Os he hablado mucho de Carrie, la protagonista de Rojo sobre Negro, pero en esta ocasión quiero ahondar un poco en un personaje que comparte con ella el protagonismo: Anne.
Anne llega a conocer a Carrie por una situación excepcional en su familia y, así como Carrie tiene un núcleo familiar fuerte, Anne es la representación de la soledad más profunda; un alma buena arrojada a los lobos.
Tras sus cabellos rubios y su mirada de hielo, se esconde la misma pasión por los libros que siente Carrie, algo que servirá de nexo de unión entre ellas. Un punto de partida que las llevará a conocerse más allá de lo que creían posible, y a entender frases de poemas y novelas que creían parte de la fantasía de los autores.

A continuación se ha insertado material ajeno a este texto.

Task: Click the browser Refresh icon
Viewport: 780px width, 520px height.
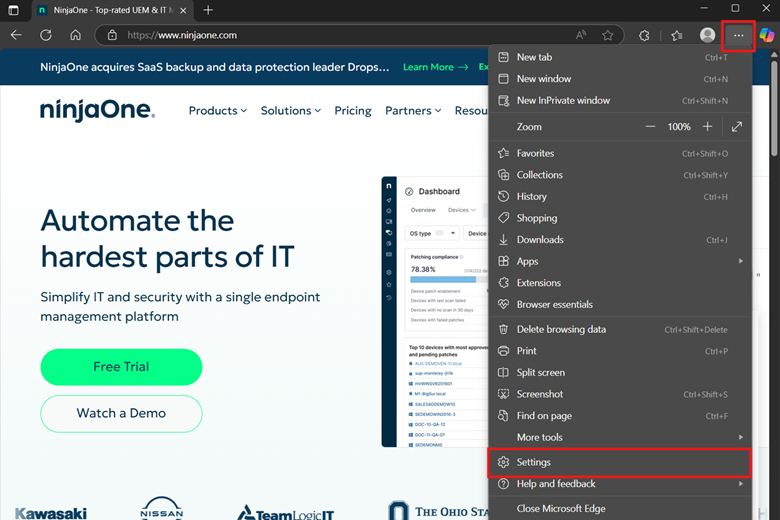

Anne es un personaje femenino fuerte y silencioso. Pero silencioso, no porque otorgue, sino por su conociemiento sobre lo que se esconde tras el velo.
Este personaje nació de un recuerdo de infancia que quise desarrollar. Me siento identificada con muchos aspectos de Carrie, pero Anne tiene ese carisma que no te deja indiferente.
Cuando releía por primera vez la historia, me descubrí enamorándome de ella, como uno se enamora de esos personajes a los que le gustaría conocer en la realidad, para conversar con ellos con una taza té y, en caso de Anne, compartir conversaciones de literatura y ratos al piano.
Y es que no hay amor más puro que el que sentimos en la infancia. Esas amistades que de adultos recordamos con una especie de cariño agridulce, como una fotografía en sepia que nos resulta vagamente cercana y al mismo tiempo inalcanzable.
«… tras mi trece cumpleaños, tuvimos una invitada. Durante un año se mudó con nosotros una chica noruega. Anne era mayor que yo, hija de una compañera de mamá. Unos problemas familiares la obligaban a viajar a su país y pidió a mis padres si podían hacerse cargo de Anne durante el curso. Mi madre se vio reflejada en aquella madre soltera que, de pronto, se encontraba a cargo no sólo de su hija, sino de una madre enferma a medio mundo de distancia.
Al principio se me hizo extraño compartir habitación con ella. Mis padres acoplaron una cama supletoria junto a la mía y recuerdo sus sollozos cuando creía que todos dormíamos.
Anne era callada, pero muy amable y, según pasaban las semanas, empezó a acercarse a mí. Al principio me observaba. Me hacía gracia que se ocultara tras los libros como yo, aunque los suyos eran sobre mitología; tema que la fascinaba. Después empezó a compartir conmigo algunas de sus lecturas e incluso leíamos a cuatro manos.
(…)
Nos gustaba debatir sobre nuestros distintos puntos de vista. Uno de los libros preferidos de Anne era una edición antigua de La Odisea, un tomo viejo con cubiertas deshechas y páginas amarillas que daba miedo tocar. Lo trajo con ella entre sus pocas pertenencias y nunca se separaba de él; creo que era lo único que le quedaba de su padre. Yo conocía muy bien la historia gracias a mi madre, quien me la había relatado en mil ocasiones cuando era pequeña, y entre Anne y yo siempre hubo polémica en torno a su héroe.
(…)
Anne desprendía un aura arcana e inalcanzable. Exudaba melancolía y su belleza era indudable, pero al mismo tiempo efímera y volátil, como si pudiera quebrarse con un soplido. A veces sentía que si alargaba los dedos hacia ella, se convertiría en ceniza.
Ausentes de lo que nos rodeaba, pensábamos en ese mundo extraño y lejano en el tiempo, donde las mujeres eran hechiceras o princesas, y los hombres viajaban dejando corazones rotos en cada isla.»